Create Dimension Table

In [15]:
df_demographics.write.parquet("dim_demographics")
df_airport.write.parquet("dim_airport")

AnalysisException: 'path file:/home/workspace/dim_demographics already exists.;'

In [None]:
df_calendar=df_immigration.select("arrival_date")
df_calendar=df_calendar.withColumnRenamed("arrival_date","date")
df_calendar=df_calendar.withColumn("year",year(df_calendar.date))
df_calendar=df_calendar.withColumn("month",month(df_calendar.date))
df_calendar=df_calendar.withColumn("week",date_format(col("date"),"w"))
df_calendar=df_calendar.withColumn("day",date_format(col("date"),"d"))
df_calendar=df_calendar.dropDuplicates()
df_calendar.write.partitionBy("year","month").parquet("dim_arrival_calendar")

In [None]:
df_person=df_immigration.select("immigration_id","gender","birth_year","visa_code").dropDuplicates()
df_person.write.parquet("dim_person")

Create Fact Table

In [None]:
df_immigration=df_immigration.select("immigration_id","country_code_1","country_code_2","city_code","state_code","count", "arrival_date", "departure_date", "admission_number", "flight_number", "admission_class").dropDuplicates()
df_immigration.write.partitionBy("country_code_1","arrival_date").parquet("fact_immigration")

#### 4.2 Data Quality Checks
To check the quality of the data, select count(*), count distinct PK and count PK will be done to confirm that we have data in the dimension and fact tables and that there is no duplicate data.

Run Quality Checks

Create Temp Tables for checks

In [None]:
df_demographics.createOrReplaceTempView("dim_demographics")
df_airport.createOrReplaceTempView("dim_airport")
df_arrival_calendar.createOrReplaceTempView("dim_arrival_calendar")
df_person.createOrReplaceTempView("dim_person")
df_immigration.createOrReplaceTempView("fact_immigration")

In [None]:
spark.sql("""
select 
count(*)
, count(distinct state_code)
, count(state_code)
from dim_demographics
""").show()

In [None]:
spark.sql("""
select count(*)
, count(distinct ident)
, count(ident)
from dim_airport
""").show()

In [None]:
spark.sql("""
select count(*)
, count(distinct date)
, count(date)
from dim_arrival_calendar
""").show()

In [None]:
spark.sql("""
select count(*)
, count(distinct imigration_id)
, count(imigration_id)
from dim_person
""").show()

In [None]:
spark.sql("""
select count(*)
, count(distinct imigration_id)
, count(imigration_id)
from fact_immigration
""").show()

#### 4.3 Data dictionary 
Document.

#### Step 5: Complete Project Write Up
* Clearly state the rationale for the choice of tools and technologies for the project.

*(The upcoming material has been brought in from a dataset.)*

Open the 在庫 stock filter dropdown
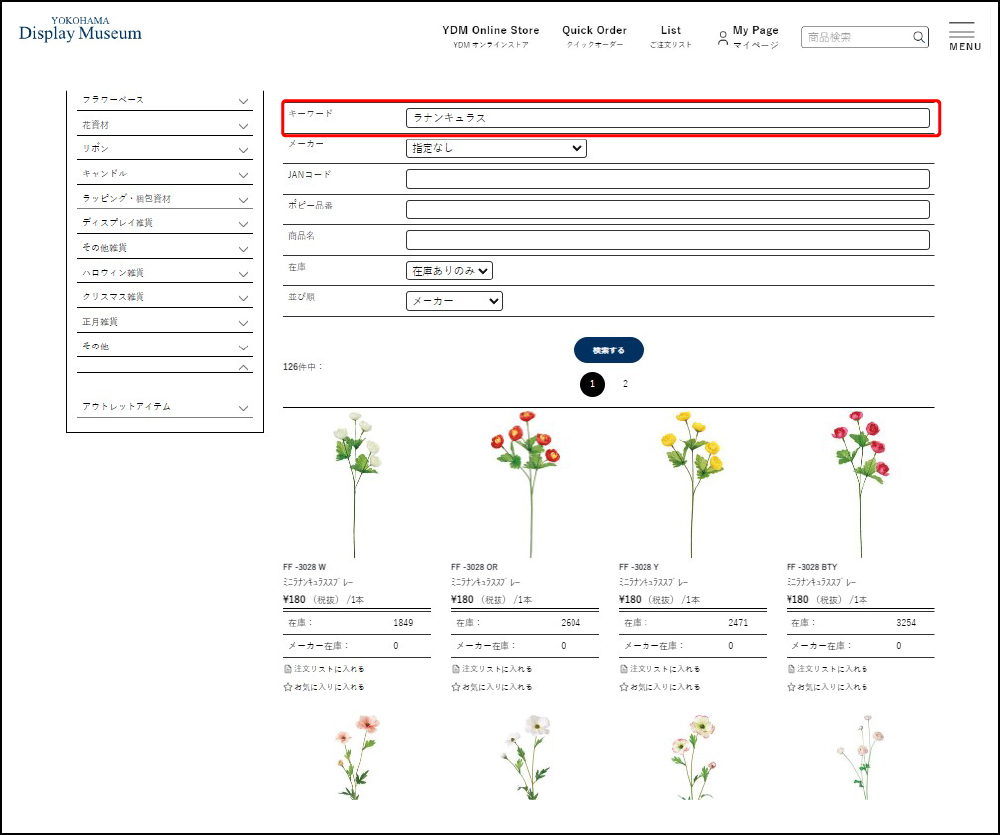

As we are dealing with long and historical data, it is essential to use spark.

* Propose how often the data should be updated and why.

The automation of the process depends on the frequency of reporting data and the frequency of updating the databases. Analyzing this data, it is estimated that they are reported and updated once a month, therefore, the suggested automation would be once a month, 1 day before the report and on the day of the base update.

* Write a description of how you would approach the problem differently under the following scenarios:
 * The data was increased by 100x.


As we are already using a system that supports bigdata, the only difference would be to add more processing time before reporting the data.

 * The data populates a dashboard that must be updated on a daily basis by 7am every day.

In this case, it would be necessary to understand the time that the base is updated, so, at the end of this time, the pipeline would be updated soon afterwards to have plenty of time to correct possible errors.

 * The database needed to be accessed by 100+ people.

For this, it is necessary to add these tables in a data warehouse or lake, so that the users will be able to access the star schema without problems.